Well for about three years that worked fine until I started making up titles and even messages without getting the Editor involved, my thinking was that He was giving an amount of creative freedom for myself. In hindsight it became evident that I was the only problem in the entire arrangement I had become impressed with our body of work and when the whole programme started to grind to a halt my I kind of figured it out that we had reached a state of critical mass and it was up to readers to find the messages on the web site: talk about human pride. I did attempt to start all over a few times, even gave me “Welcome Back” a couple of times even introduced the concept of a weekly copy instead of daily but it all came to naught.
So now I face the light of day and reflect on the years of a “Mad Mad World” in the sense of is it over, or not, I must admit I enjoyed the work and I have admonished myself a number of times and even asked forgiveness from my my Creative Partner.
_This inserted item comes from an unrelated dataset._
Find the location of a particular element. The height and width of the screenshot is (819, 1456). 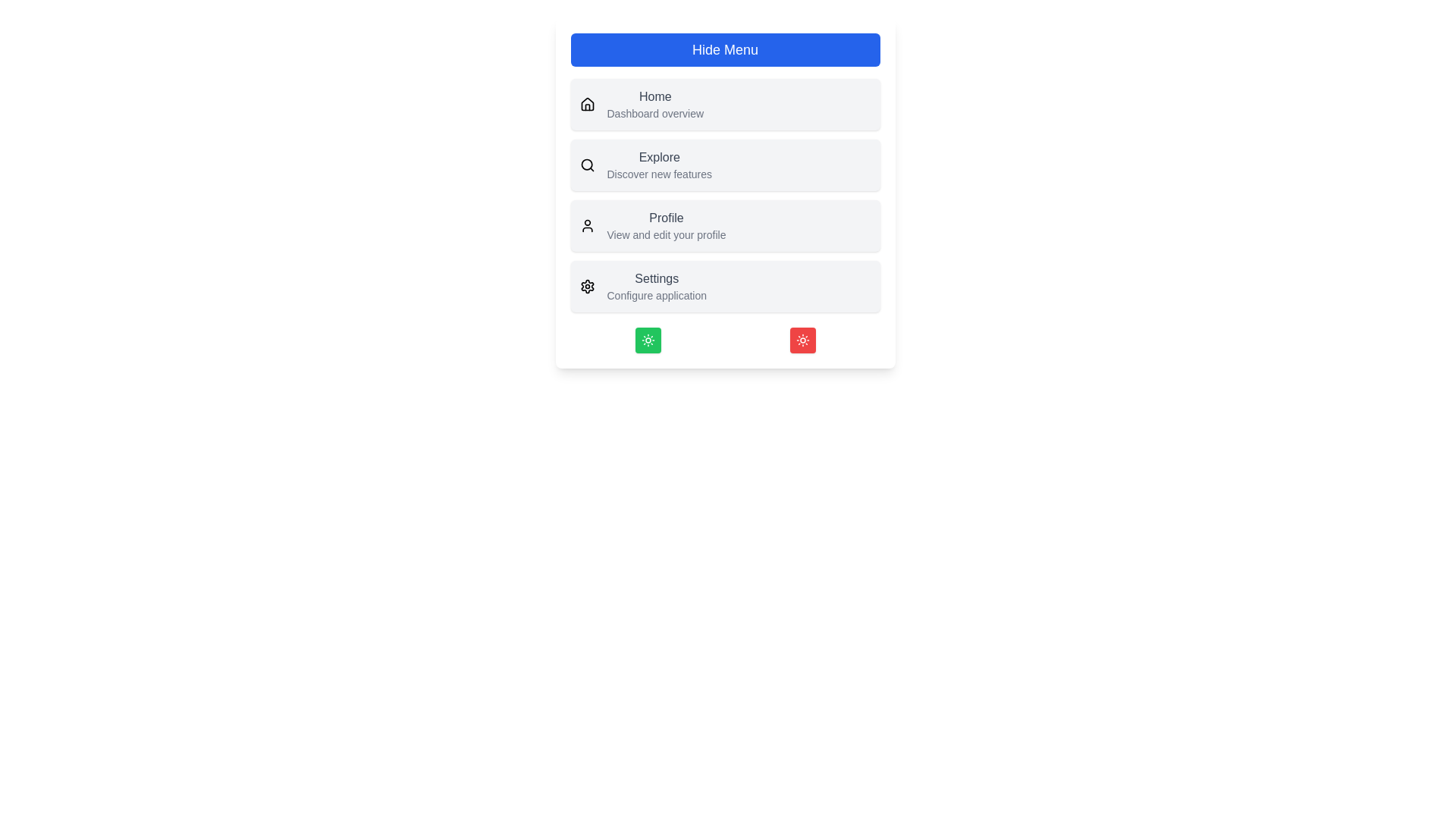

the 'Hide Menu' button to toggle the menu visibility is located at coordinates (724, 49).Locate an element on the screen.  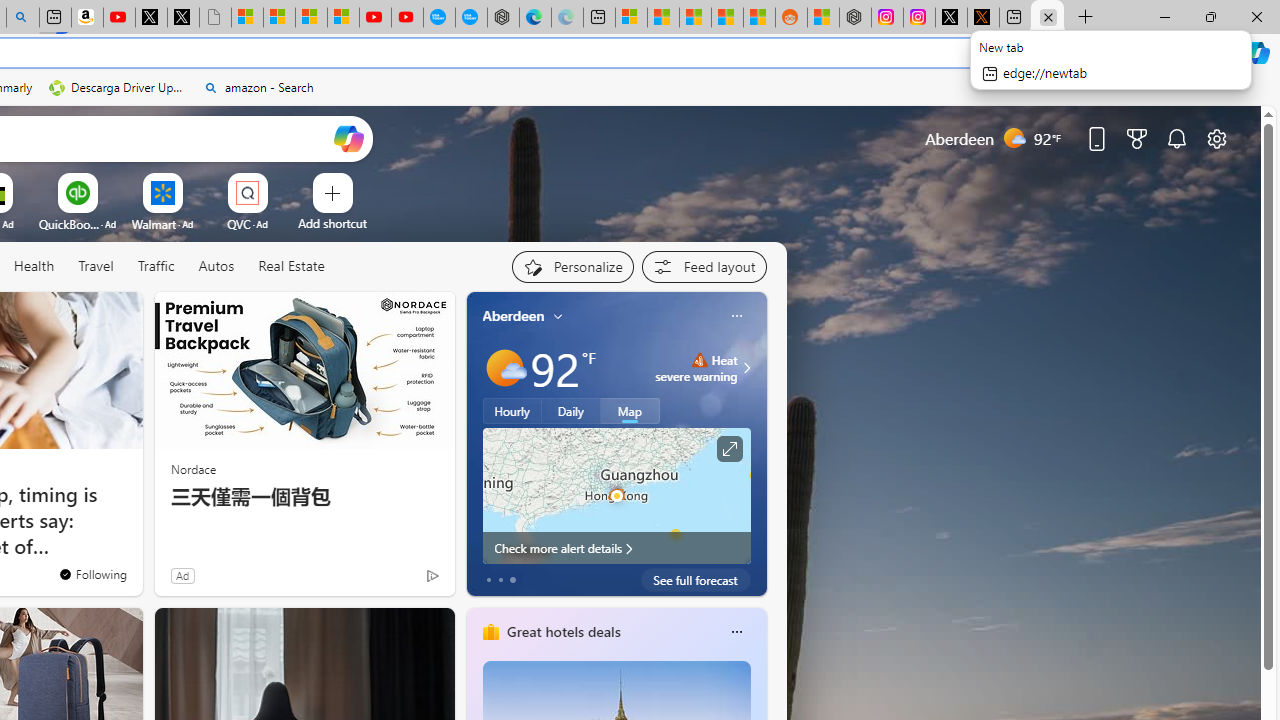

The thing that hangs like a fog is “when is a writer not a writer” and the answer that pops up is “when he is not writing.” But the jelly-like shadow answer then is I could write 125/250 words of my own bat but the target we started with was 600 words daily, or as the pattern went, nightly is another level again for me.
Another point in this my quest for personal identity is that I might be able to try writing over a period of days to establish whether it is possible to roll over on a theme/issue and so to create an enhanced, if not longer piece of work,
The truth about me is that I am not the man I was five years ago. My health has deteriorated somewhat and to some extent it is causing me to wonder whether it is a part of why I stopped writing a couple of years ago. It was caused by a loss of concentration which limited the amount of writing I could do and to a certain extent my inability to just crunch out a single piece of single themed work. These issues about my health have lead to me being almost house bound at this point which severely limits my capacity to be involved elsewhere. At word 485 I am still undecided if I have the capacity to re-enter the blog affray like I did five years ago, even in a limited capacity; this has taken 4 days to get to this point.
I am certain that as the Word says “I can do all things as Christ inspires” but the question in this context is does the Master want me to restart blogging. The answer is that from my position I am not sure about whether my compromising position represents a “failed” history combined with pressure by the tyrant to attempt to steal my peace; alternately if this is an this is an aspiration from the Master then there may be more of these.
I seriously need to know, and to follow, if this is indeed the Master’s nudge.